** Start of Input data **

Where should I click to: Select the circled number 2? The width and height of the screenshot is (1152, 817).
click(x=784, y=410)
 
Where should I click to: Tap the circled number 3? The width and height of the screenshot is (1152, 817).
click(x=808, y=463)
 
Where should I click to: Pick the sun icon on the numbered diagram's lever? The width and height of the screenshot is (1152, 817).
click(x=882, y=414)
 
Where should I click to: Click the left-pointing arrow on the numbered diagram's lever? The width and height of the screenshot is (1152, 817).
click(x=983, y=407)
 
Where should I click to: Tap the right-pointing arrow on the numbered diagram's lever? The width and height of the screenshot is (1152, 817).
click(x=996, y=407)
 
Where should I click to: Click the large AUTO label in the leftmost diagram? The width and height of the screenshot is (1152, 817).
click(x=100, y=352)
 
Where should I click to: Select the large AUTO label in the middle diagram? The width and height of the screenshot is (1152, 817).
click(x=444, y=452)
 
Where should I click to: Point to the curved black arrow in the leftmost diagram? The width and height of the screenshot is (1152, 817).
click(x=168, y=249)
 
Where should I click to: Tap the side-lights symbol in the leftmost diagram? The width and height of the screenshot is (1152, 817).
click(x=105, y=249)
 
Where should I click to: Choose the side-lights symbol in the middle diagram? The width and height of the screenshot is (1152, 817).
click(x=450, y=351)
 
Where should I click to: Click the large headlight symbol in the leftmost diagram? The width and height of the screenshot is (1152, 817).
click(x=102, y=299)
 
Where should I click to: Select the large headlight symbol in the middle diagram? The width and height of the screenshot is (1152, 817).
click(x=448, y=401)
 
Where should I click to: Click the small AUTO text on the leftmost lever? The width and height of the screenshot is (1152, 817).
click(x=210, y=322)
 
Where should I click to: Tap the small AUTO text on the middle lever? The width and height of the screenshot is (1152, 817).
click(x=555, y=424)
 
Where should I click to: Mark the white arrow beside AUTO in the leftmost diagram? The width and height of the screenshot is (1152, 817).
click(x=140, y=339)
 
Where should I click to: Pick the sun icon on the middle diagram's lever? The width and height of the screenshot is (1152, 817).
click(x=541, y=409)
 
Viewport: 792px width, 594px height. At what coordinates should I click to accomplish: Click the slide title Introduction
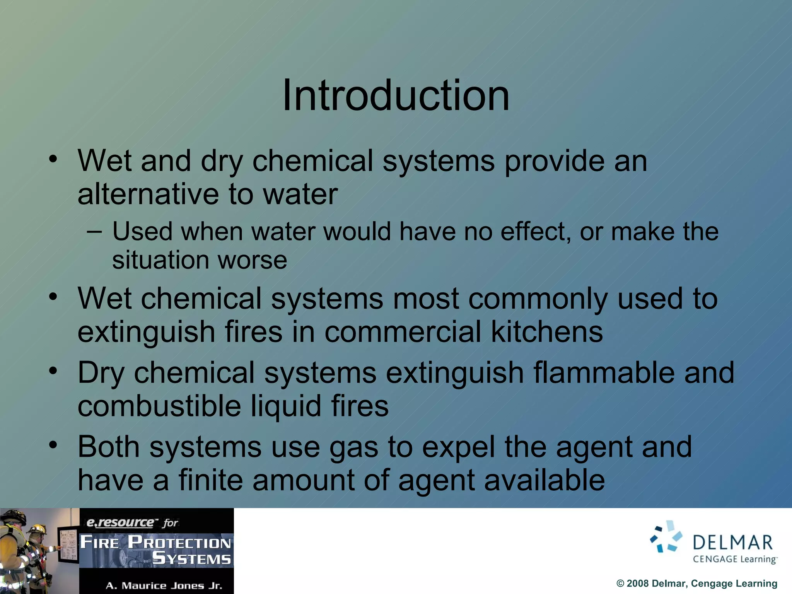click(396, 95)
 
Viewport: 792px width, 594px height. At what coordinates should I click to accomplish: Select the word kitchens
click(546, 332)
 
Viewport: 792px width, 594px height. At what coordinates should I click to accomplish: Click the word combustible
click(159, 406)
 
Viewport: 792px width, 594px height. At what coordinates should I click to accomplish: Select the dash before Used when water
click(94, 232)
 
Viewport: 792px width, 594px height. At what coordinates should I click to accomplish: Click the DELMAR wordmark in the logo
click(732, 543)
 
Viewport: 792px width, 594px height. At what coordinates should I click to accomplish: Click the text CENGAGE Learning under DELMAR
click(734, 559)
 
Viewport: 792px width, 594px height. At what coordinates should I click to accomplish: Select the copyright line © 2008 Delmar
click(696, 584)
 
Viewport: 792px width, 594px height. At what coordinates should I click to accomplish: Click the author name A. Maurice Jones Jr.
click(164, 586)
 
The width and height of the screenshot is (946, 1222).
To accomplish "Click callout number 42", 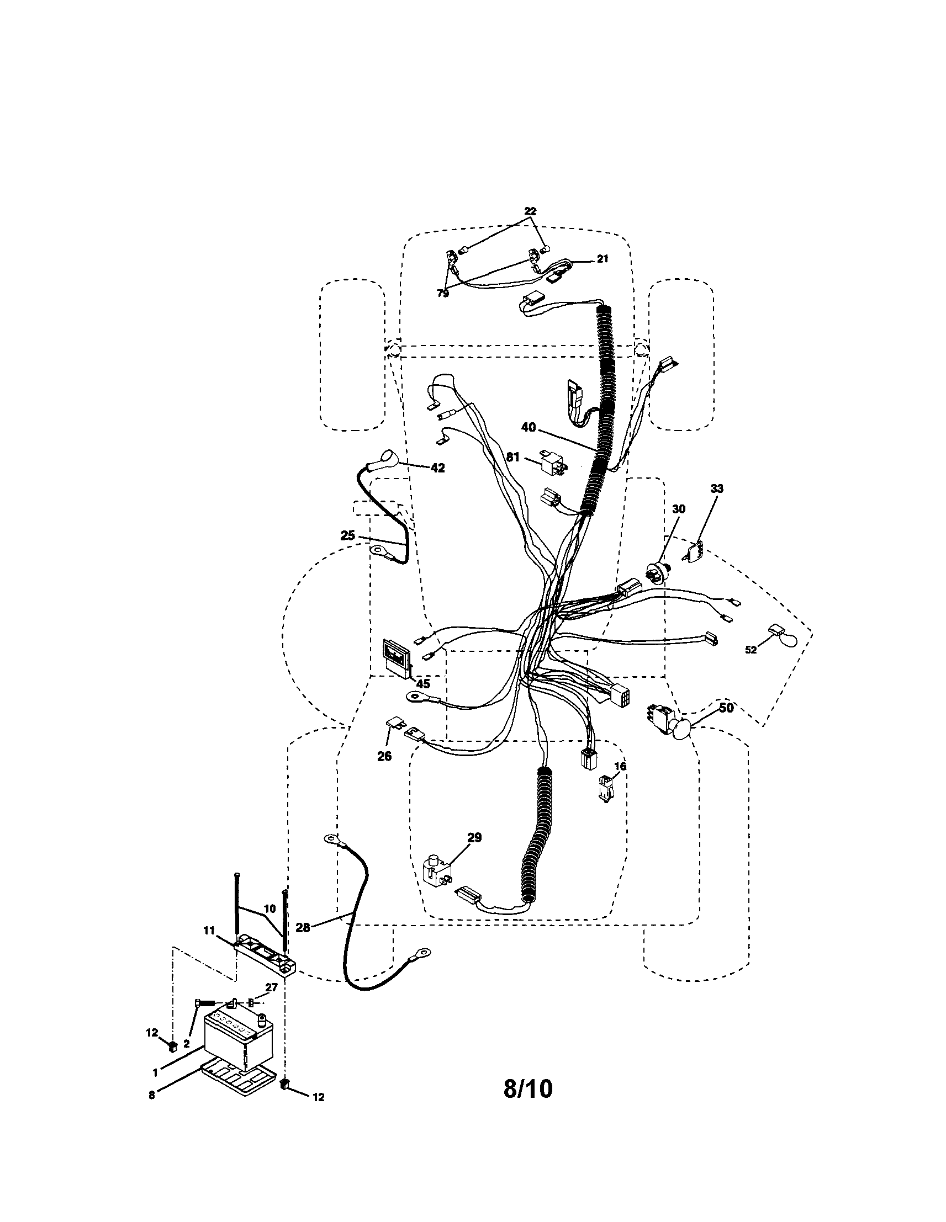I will pos(437,468).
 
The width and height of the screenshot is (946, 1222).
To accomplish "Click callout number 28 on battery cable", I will pos(303,928).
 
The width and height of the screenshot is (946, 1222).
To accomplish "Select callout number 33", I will pos(716,488).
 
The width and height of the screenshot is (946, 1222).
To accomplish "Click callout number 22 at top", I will pos(530,211).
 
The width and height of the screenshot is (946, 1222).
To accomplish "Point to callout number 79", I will pos(443,293).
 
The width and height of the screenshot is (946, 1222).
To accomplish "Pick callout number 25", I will pos(347,535).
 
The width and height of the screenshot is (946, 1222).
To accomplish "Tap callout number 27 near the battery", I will pos(271,987).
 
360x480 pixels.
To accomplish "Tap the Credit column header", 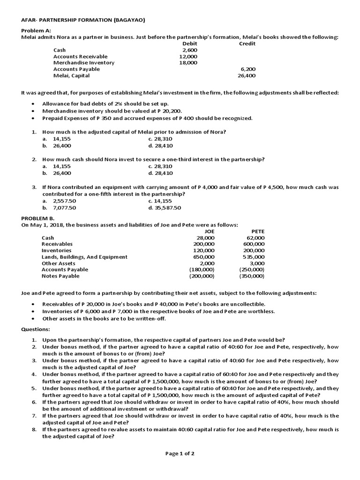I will pyautogui.click(x=247, y=44).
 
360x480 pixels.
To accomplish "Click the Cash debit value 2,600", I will pyautogui.click(x=190, y=50).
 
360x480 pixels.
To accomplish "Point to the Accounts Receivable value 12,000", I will pyautogui.click(x=188, y=56).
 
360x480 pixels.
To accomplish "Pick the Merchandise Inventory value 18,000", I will pyautogui.click(x=188, y=62).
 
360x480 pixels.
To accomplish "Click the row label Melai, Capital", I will pyautogui.click(x=71, y=75).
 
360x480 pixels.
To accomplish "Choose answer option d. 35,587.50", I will pyautogui.click(x=165, y=208).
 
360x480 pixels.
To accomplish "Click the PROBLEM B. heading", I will pyautogui.click(x=38, y=218).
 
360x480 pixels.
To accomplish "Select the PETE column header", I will pyautogui.click(x=258, y=231).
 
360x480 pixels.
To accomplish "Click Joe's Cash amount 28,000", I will pyautogui.click(x=205, y=238).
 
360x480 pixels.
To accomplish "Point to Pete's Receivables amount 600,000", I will pyautogui.click(x=254, y=244).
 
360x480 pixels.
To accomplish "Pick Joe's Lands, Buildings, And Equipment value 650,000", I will pyautogui.click(x=204, y=257).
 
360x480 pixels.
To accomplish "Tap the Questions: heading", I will pyautogui.click(x=36, y=329).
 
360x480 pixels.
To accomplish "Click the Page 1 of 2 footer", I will pyautogui.click(x=180, y=453).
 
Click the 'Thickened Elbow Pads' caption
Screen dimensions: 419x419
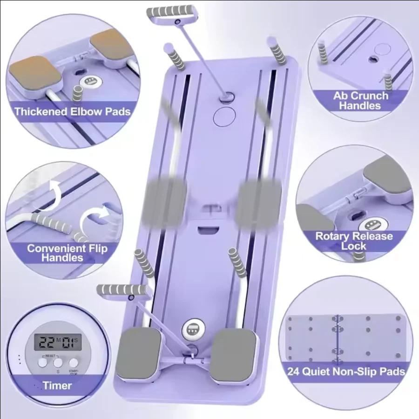(x=72, y=111)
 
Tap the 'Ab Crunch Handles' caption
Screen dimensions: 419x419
(x=360, y=101)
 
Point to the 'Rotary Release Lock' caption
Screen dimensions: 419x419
(x=354, y=240)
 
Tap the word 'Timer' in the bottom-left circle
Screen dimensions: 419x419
(x=57, y=385)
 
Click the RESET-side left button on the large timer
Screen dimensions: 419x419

** End of Input data **

• [Exercise directions]:
Rewrite the part of the records that opens with the line containing "slide title Introduction" and closes with the line containing "click(164, 586)", both lines included. Keep every line, requests included, but shift each click coordinate in the answers by adding 30, and leave the pictures out.

• [Final result]:
Viewport: 792px width, 594px height. At what coordinates should I click to accomplish: Click the slide title Introduction
click(426, 125)
 
Viewport: 792px width, 594px height. At what coordinates should I click to accomplish: Select the word kitchens
click(576, 362)
 
Viewport: 792px width, 594px height. At what coordinates should I click to accomplish: Click the word combustible
click(189, 436)
 
Viewport: 792px width, 594px height. At what coordinates should I click to accomplish: Select the dash before Used when water
click(124, 262)
 
Viewport: 792px width, 594px height. At what coordinates should I click to accomplish: Click the DELMAR wordmark in the logo
click(762, 573)
 
Viewport: 792px width, 594px height. At what coordinates should I click to accomplish: Click the text CENGAGE Learning under DELMAR
click(764, 589)
 
Viewport: 792px width, 594px height. At what coordinates should I click to accomplish: Select the copyright line © 2008 Delmar
click(726, 614)
 
Viewport: 792px width, 594px height. At what coordinates should I click to accomplish: Click the author name A. Maurice Jones Jr.
click(194, 616)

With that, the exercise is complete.